He was there in ATL when Horford became  a stretch 5. Brook Lopez this past year became primarily a floor spacing 5. JV the stretch 5 is a realistic possibility. He's attempted 122 the last 2 years. That number will likely double this upcoming year.

I choose to read that as "wide-open three by a 35% big is probably just as good as a contested three by a 39% guard." And "I want any guy who's open to be at least credible from anywhere."  The bigs are outside a lot in a mobile attack.  

But let's look at 3-pt % from last season. This is what Jenkins has to figure out.

Group A  36-38% -- Dillon, Bruno, JJJ     
Group B  32-33% - Jae, Tyus, Iggy, Grayson and let's say for now that Ja is B-  
Group C  27-28% - JV, Kyle and probably Clarke
Group D  20% - Ivan

What does that tell you? 

 100 3s at 37% = 111 points, same as 100 2s at 55%
 100 3s at 33% = 100 points, same as 100 2s at 50%
 100 3s at 28% = 84 points, same as 100 2s at 42% 

(We have to pretend there are no fouls, which distorts it quite a bit, especially if a 2-pt shooter is more likely to be fouled than a 3pter)

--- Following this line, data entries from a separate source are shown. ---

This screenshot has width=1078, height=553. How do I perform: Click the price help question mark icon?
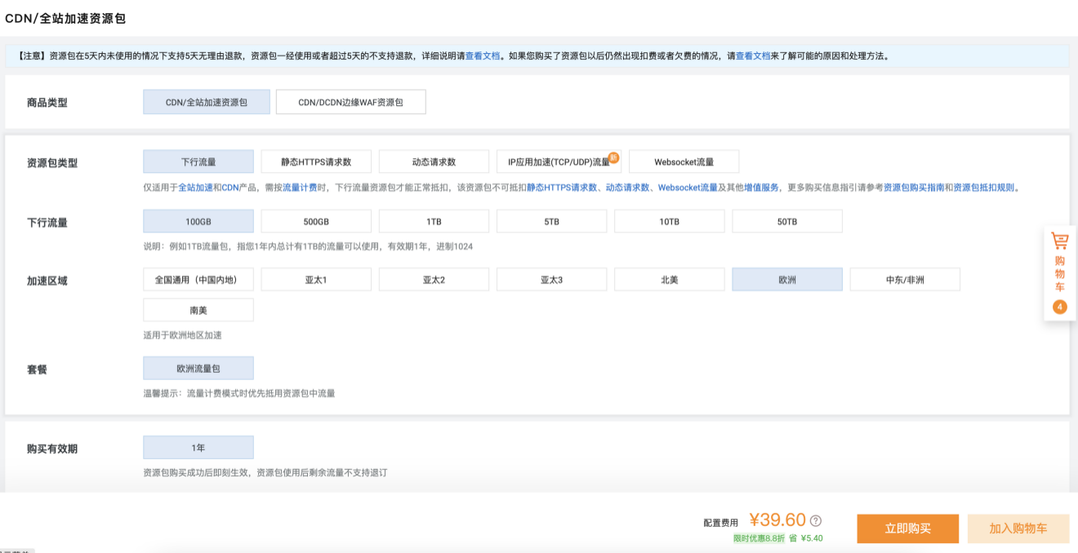click(815, 521)
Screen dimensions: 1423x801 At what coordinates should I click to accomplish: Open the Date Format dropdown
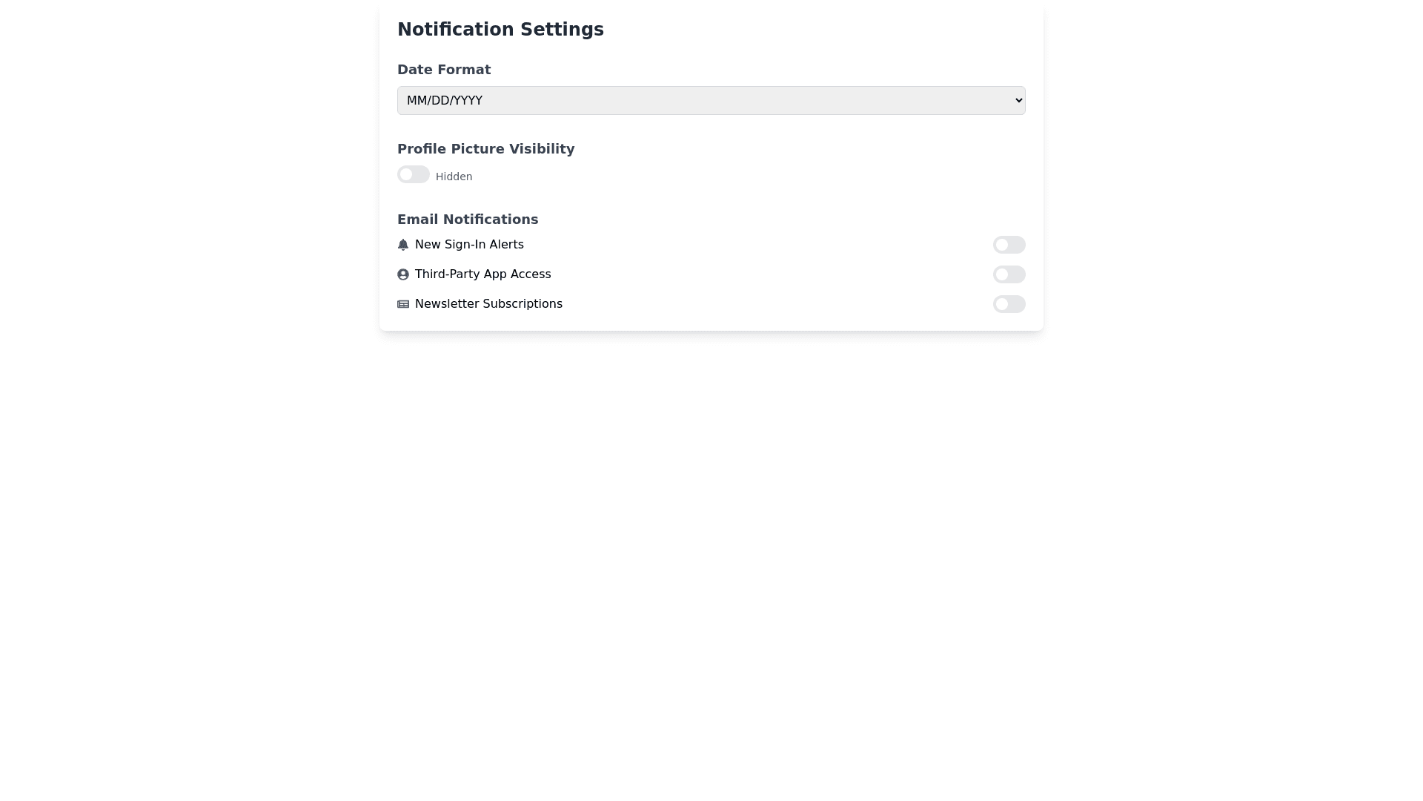pos(711,101)
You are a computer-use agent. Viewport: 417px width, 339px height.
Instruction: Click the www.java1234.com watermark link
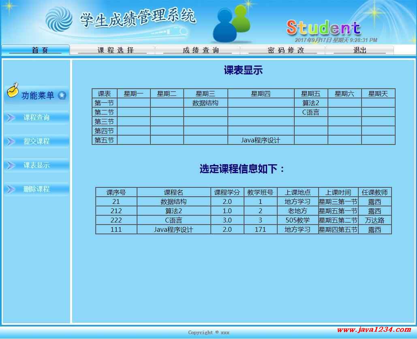point(374,330)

50.x% shooting on two-pointers puts you in the high 70s league-wide (among players making >300 FGs)
This includes  Augustin, Rose, Fournier, Klay, LaVine, Doncic, Gordon &  Redick   (Conley shot 48.3% from 2) 

I'd say
Group A should be shooting twos just enough to keep the other team honest, otherwise bombs away. 
Group B could comfortably shoot 2s or 3s, whatever's open.      
Group C, mostly twos, and from JV's past stats, work on that 3
Group D - Bye, Ivan. 

Some guys should, of course, get more shots than others. And we have to adjust for double-teaming etc. 
And bang it inside if the opponent over-defends the three. With JV and JJJ we got that covered. 

Yes, it WAS a slow afternoon, and I wanted a challenge.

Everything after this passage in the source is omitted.